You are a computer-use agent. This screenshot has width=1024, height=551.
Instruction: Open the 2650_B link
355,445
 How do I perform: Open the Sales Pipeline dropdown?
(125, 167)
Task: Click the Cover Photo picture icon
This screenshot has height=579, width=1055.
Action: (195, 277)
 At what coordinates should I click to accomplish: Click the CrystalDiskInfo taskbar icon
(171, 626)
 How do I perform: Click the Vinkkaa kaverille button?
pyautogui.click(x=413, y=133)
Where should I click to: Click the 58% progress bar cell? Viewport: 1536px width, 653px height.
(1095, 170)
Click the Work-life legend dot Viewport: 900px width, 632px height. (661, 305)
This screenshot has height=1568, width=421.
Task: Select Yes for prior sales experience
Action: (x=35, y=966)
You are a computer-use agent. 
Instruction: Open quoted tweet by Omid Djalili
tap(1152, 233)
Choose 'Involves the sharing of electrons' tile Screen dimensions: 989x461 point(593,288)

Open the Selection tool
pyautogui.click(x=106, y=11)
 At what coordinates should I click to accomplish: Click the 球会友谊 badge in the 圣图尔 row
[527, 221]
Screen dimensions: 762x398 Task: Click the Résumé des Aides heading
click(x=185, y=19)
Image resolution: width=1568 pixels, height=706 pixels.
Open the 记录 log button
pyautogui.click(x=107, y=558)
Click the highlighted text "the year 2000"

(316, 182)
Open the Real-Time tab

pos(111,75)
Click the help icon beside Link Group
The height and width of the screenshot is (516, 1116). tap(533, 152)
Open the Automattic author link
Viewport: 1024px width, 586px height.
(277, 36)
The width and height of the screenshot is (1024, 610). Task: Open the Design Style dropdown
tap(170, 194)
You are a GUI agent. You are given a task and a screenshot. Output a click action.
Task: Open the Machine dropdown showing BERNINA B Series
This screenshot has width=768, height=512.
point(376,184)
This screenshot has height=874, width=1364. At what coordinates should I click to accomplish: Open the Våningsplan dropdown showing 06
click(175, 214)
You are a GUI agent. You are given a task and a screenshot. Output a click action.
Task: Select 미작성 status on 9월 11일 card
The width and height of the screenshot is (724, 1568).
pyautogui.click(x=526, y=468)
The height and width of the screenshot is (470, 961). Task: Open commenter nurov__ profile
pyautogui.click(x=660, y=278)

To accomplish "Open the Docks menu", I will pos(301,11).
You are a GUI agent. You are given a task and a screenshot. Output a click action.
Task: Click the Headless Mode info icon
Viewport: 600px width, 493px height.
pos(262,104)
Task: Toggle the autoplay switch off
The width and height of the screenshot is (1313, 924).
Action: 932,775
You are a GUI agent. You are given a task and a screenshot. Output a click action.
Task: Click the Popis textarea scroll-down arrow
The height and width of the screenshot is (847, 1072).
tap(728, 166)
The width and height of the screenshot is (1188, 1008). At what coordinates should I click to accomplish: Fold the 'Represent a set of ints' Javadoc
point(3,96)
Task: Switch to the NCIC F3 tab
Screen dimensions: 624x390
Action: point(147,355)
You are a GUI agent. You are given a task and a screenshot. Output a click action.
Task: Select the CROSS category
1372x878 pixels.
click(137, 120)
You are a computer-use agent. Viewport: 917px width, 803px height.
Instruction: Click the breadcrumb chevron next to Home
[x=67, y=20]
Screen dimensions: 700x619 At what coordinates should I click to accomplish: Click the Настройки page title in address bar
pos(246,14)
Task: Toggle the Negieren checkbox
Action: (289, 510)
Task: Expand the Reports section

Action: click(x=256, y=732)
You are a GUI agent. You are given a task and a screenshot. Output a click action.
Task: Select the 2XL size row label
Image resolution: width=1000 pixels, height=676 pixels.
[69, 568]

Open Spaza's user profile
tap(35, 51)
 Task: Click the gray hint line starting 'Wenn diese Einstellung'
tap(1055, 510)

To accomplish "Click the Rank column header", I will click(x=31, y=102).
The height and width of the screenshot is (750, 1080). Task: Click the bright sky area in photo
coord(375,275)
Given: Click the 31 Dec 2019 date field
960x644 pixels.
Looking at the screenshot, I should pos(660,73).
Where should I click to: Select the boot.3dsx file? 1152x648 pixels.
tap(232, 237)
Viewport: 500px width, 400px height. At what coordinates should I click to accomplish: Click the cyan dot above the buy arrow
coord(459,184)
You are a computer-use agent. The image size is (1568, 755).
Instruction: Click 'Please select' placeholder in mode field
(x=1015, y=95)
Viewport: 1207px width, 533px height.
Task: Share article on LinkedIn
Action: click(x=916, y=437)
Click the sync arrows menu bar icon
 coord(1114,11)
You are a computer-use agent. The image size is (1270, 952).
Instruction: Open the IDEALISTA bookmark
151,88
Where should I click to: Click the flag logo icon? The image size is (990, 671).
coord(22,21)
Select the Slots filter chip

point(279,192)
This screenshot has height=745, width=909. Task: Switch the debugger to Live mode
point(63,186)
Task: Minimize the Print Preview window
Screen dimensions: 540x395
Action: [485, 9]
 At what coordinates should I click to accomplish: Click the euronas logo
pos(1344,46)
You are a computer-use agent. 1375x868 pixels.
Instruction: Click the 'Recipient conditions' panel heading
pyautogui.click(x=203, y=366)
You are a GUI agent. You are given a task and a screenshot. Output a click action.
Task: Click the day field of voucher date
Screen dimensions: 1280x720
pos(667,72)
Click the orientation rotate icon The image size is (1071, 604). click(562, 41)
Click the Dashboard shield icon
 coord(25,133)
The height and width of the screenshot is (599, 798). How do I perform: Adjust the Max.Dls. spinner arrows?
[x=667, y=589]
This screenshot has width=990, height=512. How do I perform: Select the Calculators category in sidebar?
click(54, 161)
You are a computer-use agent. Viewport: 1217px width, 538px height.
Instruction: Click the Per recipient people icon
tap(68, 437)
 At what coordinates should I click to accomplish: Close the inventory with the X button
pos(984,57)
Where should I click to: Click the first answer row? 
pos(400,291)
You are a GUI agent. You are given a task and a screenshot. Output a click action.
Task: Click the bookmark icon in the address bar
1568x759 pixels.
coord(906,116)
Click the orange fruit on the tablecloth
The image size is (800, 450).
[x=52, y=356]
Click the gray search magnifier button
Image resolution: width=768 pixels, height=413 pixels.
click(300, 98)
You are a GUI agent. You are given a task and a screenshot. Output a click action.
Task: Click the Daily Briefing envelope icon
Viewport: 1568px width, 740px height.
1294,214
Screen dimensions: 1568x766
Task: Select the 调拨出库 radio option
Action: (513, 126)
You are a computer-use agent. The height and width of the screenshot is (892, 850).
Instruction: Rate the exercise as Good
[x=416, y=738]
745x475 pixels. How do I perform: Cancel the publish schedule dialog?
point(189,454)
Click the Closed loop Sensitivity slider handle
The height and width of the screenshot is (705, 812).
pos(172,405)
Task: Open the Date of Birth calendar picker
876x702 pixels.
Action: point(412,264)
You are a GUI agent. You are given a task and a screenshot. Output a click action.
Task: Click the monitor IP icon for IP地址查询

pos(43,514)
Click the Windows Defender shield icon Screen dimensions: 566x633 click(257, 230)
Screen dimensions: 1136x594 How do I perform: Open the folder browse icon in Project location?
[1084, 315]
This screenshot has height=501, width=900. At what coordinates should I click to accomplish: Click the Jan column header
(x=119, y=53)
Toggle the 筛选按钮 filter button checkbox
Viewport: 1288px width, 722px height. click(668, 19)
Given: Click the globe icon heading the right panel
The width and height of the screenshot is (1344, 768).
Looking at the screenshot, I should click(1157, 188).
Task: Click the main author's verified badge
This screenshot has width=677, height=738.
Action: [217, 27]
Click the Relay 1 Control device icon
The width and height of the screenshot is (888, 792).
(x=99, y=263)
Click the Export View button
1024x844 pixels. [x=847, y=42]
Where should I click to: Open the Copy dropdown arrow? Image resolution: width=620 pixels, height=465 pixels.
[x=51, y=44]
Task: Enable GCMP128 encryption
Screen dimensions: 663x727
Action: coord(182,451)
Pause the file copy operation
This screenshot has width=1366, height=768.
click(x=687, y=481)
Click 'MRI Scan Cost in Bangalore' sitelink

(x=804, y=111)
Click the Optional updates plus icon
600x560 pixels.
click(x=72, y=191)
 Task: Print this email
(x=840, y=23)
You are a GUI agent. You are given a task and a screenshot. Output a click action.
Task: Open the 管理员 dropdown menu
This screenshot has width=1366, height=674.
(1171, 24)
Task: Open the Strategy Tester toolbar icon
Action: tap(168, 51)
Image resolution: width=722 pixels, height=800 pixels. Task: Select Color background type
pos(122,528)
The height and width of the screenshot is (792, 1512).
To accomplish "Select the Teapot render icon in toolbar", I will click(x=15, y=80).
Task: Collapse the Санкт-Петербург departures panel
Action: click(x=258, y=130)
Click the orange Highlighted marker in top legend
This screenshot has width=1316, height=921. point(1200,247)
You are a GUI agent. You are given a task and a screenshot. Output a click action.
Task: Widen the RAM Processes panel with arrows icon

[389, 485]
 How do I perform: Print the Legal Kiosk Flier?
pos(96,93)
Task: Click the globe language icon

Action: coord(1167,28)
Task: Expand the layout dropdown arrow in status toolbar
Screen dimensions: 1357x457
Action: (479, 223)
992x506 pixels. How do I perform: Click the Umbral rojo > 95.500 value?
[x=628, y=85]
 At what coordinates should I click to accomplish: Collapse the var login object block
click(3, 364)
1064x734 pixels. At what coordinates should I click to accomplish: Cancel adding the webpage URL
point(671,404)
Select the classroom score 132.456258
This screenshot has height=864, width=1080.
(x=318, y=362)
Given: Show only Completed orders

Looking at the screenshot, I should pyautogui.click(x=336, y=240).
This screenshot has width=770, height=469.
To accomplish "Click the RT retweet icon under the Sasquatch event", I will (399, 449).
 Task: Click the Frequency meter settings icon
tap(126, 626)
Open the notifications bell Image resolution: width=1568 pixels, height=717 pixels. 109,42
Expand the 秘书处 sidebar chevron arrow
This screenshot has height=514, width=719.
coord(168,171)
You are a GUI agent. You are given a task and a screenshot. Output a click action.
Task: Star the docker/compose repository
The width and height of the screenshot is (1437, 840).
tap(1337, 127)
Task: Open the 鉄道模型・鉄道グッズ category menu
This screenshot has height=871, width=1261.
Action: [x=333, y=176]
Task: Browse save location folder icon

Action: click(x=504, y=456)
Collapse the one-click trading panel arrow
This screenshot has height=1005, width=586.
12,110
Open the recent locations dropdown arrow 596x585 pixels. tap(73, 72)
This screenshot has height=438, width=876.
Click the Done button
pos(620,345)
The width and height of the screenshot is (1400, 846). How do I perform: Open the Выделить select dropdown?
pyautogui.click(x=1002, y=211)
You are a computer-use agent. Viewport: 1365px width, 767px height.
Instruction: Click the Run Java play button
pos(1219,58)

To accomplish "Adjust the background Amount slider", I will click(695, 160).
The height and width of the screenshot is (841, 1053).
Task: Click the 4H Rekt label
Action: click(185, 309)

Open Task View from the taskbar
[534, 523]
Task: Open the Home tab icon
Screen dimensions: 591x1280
--- --- ---
Read the entries above, then pull out the lines that include "author".

- Answer section:
Open the Automattic author link
Task: Click the main author's verified badge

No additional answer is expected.